His interest in biofuels began in 2004, with a focus on using vegetable oil and conventional diesel to run his truck.

“I was kind of scared off by the handling chemicals,” he says, so creating biodiesel was not yet in the cards. “I didn’t figure I had it in me.”

Unfortunately, simply mixing vegetable oil and diesel isn’t so great in the north, he says. After freezing the fuel pump of his truck, Macdonald figured biodiesel was the way to go instead. Biodiesel is more than mixing oil and diesel; it is essentially combining vegetable oil with alcohol until it can be burned.

He looked at various books until one friend turned him onto journeytoforever.com, a database website with numerous, precise biodiesel recipes. This is where Macdonald found the recipe he now uses to create roughly 300L of biodiesel per week.

For the past year-and-a-half, he has been running his large Ford truck almost entirely on biodiesel. This means huge financial savings for Macdonald, who says he drives a lot and would be bankrupt if he ran his truck only on diesel.

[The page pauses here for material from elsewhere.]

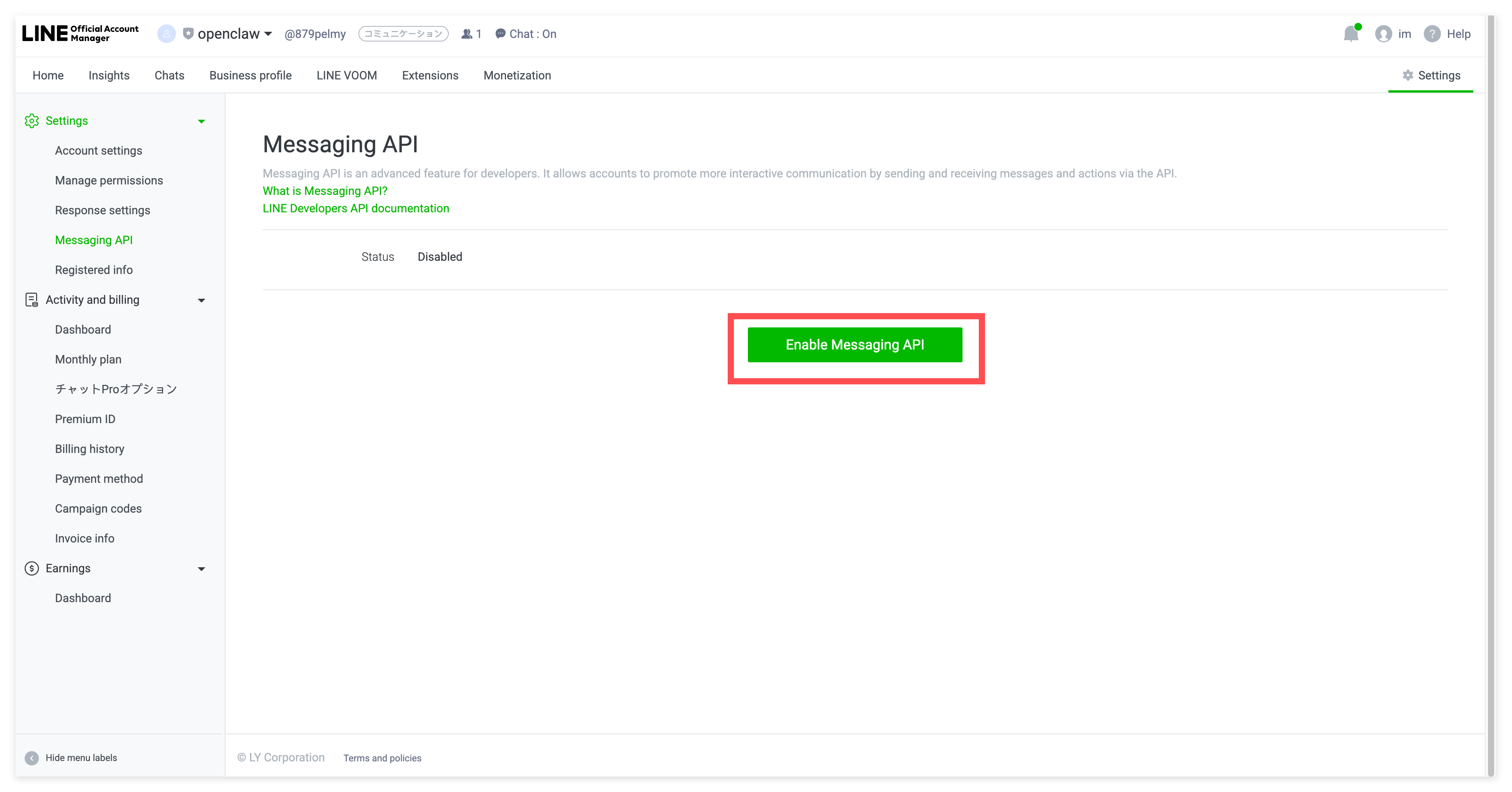Click the Earnings dollar icon

(x=32, y=568)
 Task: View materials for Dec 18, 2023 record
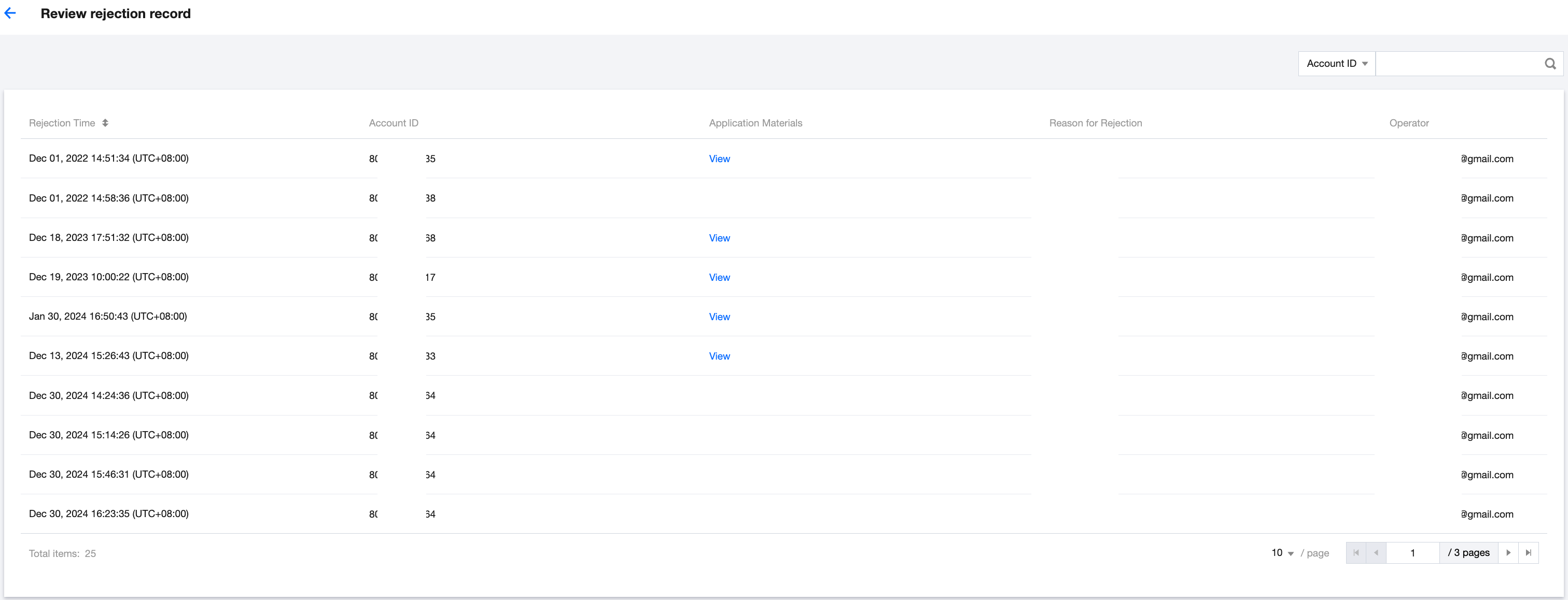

Most of Macdonald’s property, in fact, is run on solar power and a biodiesel generator, he says. Other people in his area have also used his biodiesel.

“Anyone else who’s used my fuel has been very happy with it.”

But it took a lot of experimentation to get to this point, he says. And there were some unforeseen challenges.

“The bear incident that I had this summer was a good lesson,” Macdonald says with a laugh. The bear, attracted to the smell of the vegetable oil, trespassed into Macdonald’s workshop, creating what he says was a horrible, horrible mess.

“I noticed one day that the shop door was open and this barrel of oil was knocked over,” he says. “He got more and more stealthy.”

The bear could soon open the shop door, remove the barrel cap and drink the oil without much of a mess. “He just wouldn’t leave!”

Macdonald eventually solved the problem with an electric fence, and the work continued.

While he’s still in the construction phase, in time, Macdonald says he hopes to create a biodiesel co-operative. A few already exist in B.C. and hundreds exist worldwide. He says there’s the potential to expand as he’s probably sitting on three to four thousand litres of unprocessed oil.

“It’s always nice and easy to talk about lobbying governments to make changes to emissions,” he says. For him, creating biodiesel is his own way of lowering emissions.